Buccellati : l'étoffe des bijoux
Art de la joaillerie et art des étoffes dialoguent depuis des siècles. Que l'étoffe soit faite pour le quotidien ou pour les grands moments de l'existence, le bijou en sera toujours le complément indispensable. De même, il n'est pas de bijou dont la beauté ne soit relevée par la qualité, la couleur, la texture d'une étoffe.
Mais ce dialogue va plus loin. La technique joaillière et la technique textile présentent des points communs parfois méconnus. Le détail du geste, la précision du motif, la sublimation de la matière sont des traits partagés. Cette proximité plonge ses racines dans l'histoire : les grandes cités joaillières, notamment d'orfèvrerie, furent toujours aussi de grandes cités textiles - qu'on songe à Anvers, Florence, Venise, Milan... ou Paris.

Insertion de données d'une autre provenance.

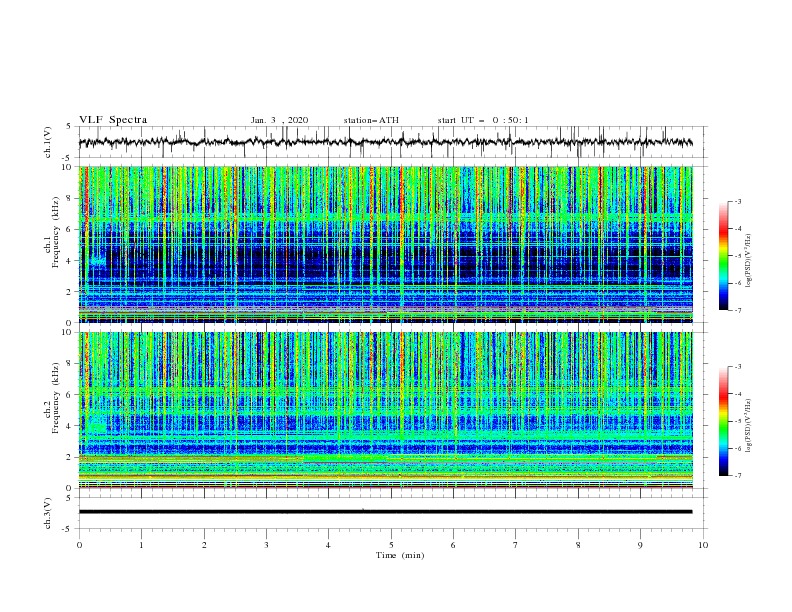Click the start UT time label

click(x=483, y=120)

Pour ce premier article de l'année, j'ai confié à deux artistes le soin de mettre en valeur ce dialogue entre bijoux et étoffes. Pour cela, j'ai retenu les bijoux de la maison Buccellati. Pourquoi ? Parce que le savoir-faire Buccellati est ancré dans la grande tradition italienne issue des Romains et magnifiée à la Renaissance : les techniques de la maison Buccellati ont perpétué une proximité avec l'art textile issue de cette longue tradition. La beauté des créations Buccellati peut ainsi s'apparier aux créations des grandes maisons de tissu.
Sarah Prier, styliste et designer, a accepté de choisir les étoffes correspondant le mieux aux bijoux choisis. Olivier Braive a prêté son œil et son talent de photographe pour rendre sensible ce dialogue des matières et des formes.

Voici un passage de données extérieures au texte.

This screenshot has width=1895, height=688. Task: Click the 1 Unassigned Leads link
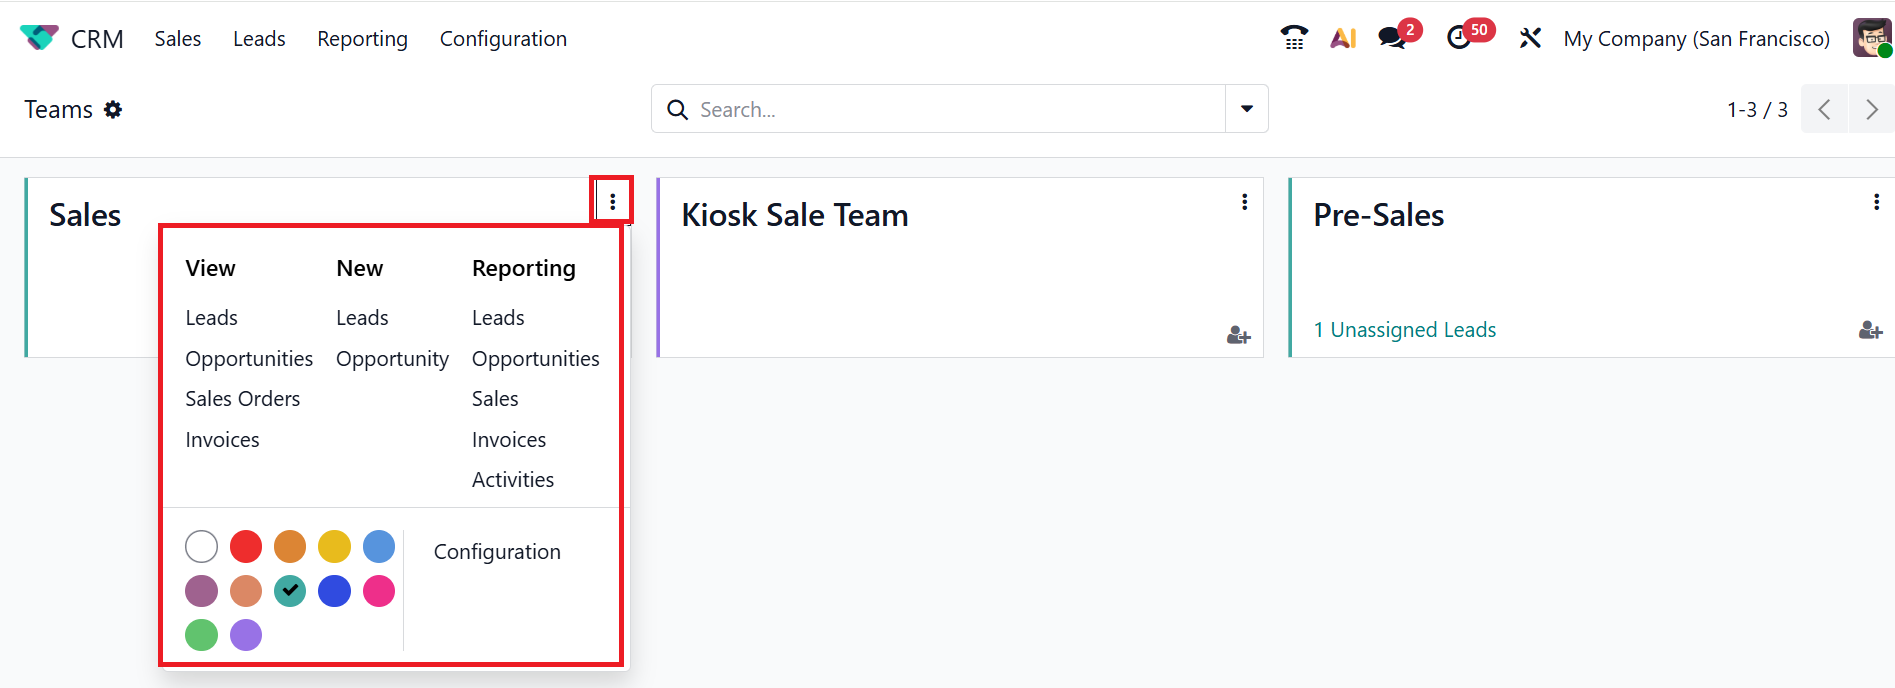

Orfèvrerie : trois techniques caractéristiques de Buccellati
Une fois n'est pas coutume, les pierres précieuses ne seront pas le sujet central de cet article. En effet, ce qui retient surtout l'attention dans les bijoux Buccellati, c'est leur lien étroit avec la tradition de l'orfèvrerie italienne.
Ils perpétuent l’habileté technique des artisans romains du Ier siècle avant Jésus-Christ jusqu'au premier siècle après Jésus-Christ, dont le savoir-faire impressionnant a par exemple été révélé par les pièces retrouvées à Boscoreale, près de Pompéi, et dont la maison Buccellati a édité de très belles copies. Ils réinterprètent aussi les concepts artistiques et techniques de la Renaissance italienne. Ces techniques d'orfèvrerie présentent une grande proximité avec les techniques textiles, au point d'emprunter à l'art des tissus leur dénomination. Voici trois de ces techniques caractéristiques.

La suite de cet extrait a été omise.